Unable to crawl some URLs?


#1

I’ve been able to setup and crawl a handful of URLs but some of them just wont work. For example, I’ve been trying to crawl macys.com and no matter what I do I always get this in log and it fails. Any ideas? Are there some sites that you just can’t crawl with Apify?
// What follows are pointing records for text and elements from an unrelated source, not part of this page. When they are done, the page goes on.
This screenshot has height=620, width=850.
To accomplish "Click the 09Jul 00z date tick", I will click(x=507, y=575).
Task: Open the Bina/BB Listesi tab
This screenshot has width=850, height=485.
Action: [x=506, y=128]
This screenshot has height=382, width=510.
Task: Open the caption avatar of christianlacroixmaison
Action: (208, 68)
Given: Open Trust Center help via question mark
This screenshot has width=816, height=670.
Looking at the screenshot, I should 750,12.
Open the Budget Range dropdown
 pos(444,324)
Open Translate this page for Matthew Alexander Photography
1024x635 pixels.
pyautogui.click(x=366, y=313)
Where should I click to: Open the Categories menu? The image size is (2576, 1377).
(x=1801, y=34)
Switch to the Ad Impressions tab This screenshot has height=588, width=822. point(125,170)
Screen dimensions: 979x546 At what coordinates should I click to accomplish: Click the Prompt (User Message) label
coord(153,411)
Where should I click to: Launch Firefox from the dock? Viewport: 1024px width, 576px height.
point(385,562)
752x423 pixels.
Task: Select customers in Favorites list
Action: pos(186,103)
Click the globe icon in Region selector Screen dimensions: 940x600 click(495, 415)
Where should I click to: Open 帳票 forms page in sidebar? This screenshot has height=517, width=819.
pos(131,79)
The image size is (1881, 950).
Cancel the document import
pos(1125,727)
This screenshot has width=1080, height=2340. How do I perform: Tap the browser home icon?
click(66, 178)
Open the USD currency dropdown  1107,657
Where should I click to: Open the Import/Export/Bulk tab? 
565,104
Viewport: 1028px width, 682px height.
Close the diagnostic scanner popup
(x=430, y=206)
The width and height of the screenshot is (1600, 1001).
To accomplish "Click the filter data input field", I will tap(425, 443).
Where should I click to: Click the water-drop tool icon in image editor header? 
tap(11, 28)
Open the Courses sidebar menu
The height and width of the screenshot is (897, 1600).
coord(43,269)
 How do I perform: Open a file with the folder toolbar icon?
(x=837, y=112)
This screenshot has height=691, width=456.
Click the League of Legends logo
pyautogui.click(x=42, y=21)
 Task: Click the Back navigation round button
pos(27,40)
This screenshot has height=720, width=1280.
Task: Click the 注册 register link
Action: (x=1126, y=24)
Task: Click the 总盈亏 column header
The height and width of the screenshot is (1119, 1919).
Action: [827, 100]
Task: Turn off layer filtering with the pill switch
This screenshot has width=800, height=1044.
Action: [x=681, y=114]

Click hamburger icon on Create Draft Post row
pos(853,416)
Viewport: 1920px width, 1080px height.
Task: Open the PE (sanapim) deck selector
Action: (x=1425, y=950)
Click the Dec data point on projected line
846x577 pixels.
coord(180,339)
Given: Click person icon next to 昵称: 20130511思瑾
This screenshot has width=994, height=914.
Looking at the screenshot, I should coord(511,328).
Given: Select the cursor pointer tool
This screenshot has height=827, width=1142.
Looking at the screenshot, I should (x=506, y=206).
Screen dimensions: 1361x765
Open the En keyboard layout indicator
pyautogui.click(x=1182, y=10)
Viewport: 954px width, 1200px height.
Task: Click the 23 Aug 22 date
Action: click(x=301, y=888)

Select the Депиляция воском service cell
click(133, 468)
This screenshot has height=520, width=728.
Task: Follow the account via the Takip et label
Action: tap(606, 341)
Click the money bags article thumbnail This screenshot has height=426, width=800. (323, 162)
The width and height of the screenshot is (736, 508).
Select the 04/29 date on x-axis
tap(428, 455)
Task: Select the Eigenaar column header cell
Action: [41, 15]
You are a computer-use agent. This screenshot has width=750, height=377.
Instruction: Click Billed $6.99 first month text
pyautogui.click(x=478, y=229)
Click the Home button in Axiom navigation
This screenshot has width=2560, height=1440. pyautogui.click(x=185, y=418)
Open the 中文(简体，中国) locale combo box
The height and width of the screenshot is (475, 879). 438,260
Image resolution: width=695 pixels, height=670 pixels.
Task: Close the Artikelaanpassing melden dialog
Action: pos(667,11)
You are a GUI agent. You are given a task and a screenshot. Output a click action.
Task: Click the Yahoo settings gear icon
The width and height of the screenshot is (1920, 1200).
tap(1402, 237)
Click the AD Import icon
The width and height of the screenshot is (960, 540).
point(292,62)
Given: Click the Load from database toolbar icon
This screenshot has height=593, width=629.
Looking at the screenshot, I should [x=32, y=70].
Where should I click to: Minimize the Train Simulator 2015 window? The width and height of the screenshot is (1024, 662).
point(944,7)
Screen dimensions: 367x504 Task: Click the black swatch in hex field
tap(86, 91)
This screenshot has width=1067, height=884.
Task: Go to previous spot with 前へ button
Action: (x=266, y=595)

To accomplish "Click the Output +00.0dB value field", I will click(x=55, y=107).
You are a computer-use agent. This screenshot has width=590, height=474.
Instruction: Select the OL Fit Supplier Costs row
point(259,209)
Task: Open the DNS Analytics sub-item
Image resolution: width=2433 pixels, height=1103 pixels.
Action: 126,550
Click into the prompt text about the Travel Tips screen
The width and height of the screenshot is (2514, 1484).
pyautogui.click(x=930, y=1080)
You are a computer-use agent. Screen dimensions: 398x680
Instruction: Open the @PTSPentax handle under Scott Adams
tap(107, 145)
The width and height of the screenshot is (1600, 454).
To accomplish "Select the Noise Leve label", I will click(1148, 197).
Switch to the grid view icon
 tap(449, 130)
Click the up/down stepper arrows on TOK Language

[2018-02-26 19:37:01.744: S0000002] ON RESOURCE TIMEOUT | response: {"errorCode":408,"errorString":"Network timeout on resource.","headers":[{"name":"Accept","value":"text/html,application/xhtml+xml,application/xml;q=0.9,*/*;q=0.8"},{"name":"User-Agent","value":"Mozilla/5.0 (Macintosh; Intel Mac OS X 10_12_6) AppleWebKit/537.36 (KHTML, like Gecko) Chrome/62.0.3202.94 Safari/537.36"}],"id":1,"method":"GET","time":"2018-02-26T19:36:31.627Z","url":"https://www.macys.com/"}
[2018-02-26 19:37:01.744: S0000002] ON RESOURCE ERROR | resourceError: {"errorCode":5,"errorString":"Operation canceled","id":1,"status":null,"statusText":null,"url":"https://www.macys.com/"}
[2018-02-26 19:37:01.745: S0000002] ON LOAD FINISHED | status: fail, url: N/A
[2018-02-26 19:37:01.745: S0000002] ERROR: An exception occurred while processing the web page: 
                                    CrawlerError: The page couldn't be opened (status: fail, url: https://www.macys.com, lastResourceError: {"errorCode":5,"errorString":"Operation canceled","id":1,"status":null,"statusText":null,"url":"https://www.macys.com/"}, lastResourceTimeoutResponse: {"errorCode":408,"errorString":"Network timeout on resource.","headers":[{"name":"Accept","value":"text/html,application/xhtml+xml,application/xml;q=0.9,*/*;q=0.8"},{"name":"User-Agent","value":"Mozilla/5.0 (Macintosh; Intel Mac OS X 10_12_6) AppleWebKit/537.36 (KHTML, like Gecko) Chrome/62.0.3202.94 Safari/537.36"}],"id":1,"method":"GET","time":"2018-02-26T19:36:31.627Z","url":"https://www.macys.com/"})
                                    onLoadFinished@phantomjs://platform/crawlercore.js:149:268
                                    phantomjs://platform/crawlercore.js:36:28
                                    [native code]

Possibly I’m hitting some sort of account limits?


#2

Hello @yz4now,
thanks for your post.
The issue with macys.com is that they use a protection against scraping.
We would recommend you to use Actor for this use case (here is an example with crawl page with actor - link) and delete cookies after each visited site, that does the trick.

In case you would need a hand with anything, just let us know.
If you would be interested, we could prepare a crawler configuration for macys, just fill this form and we will let you know about price estimation.

Best,
Vaclav


#3

@yz4now, How do you get this log format?

[2018-02-26 19:37:01.744: S0000002] ON RESOURCE TIMEOUT
.....
[2018-02-26 19:37:01.745: S0000002] ERROR:

#4

This is a standard log format in our Crawler product, which we are replacing by the Actor.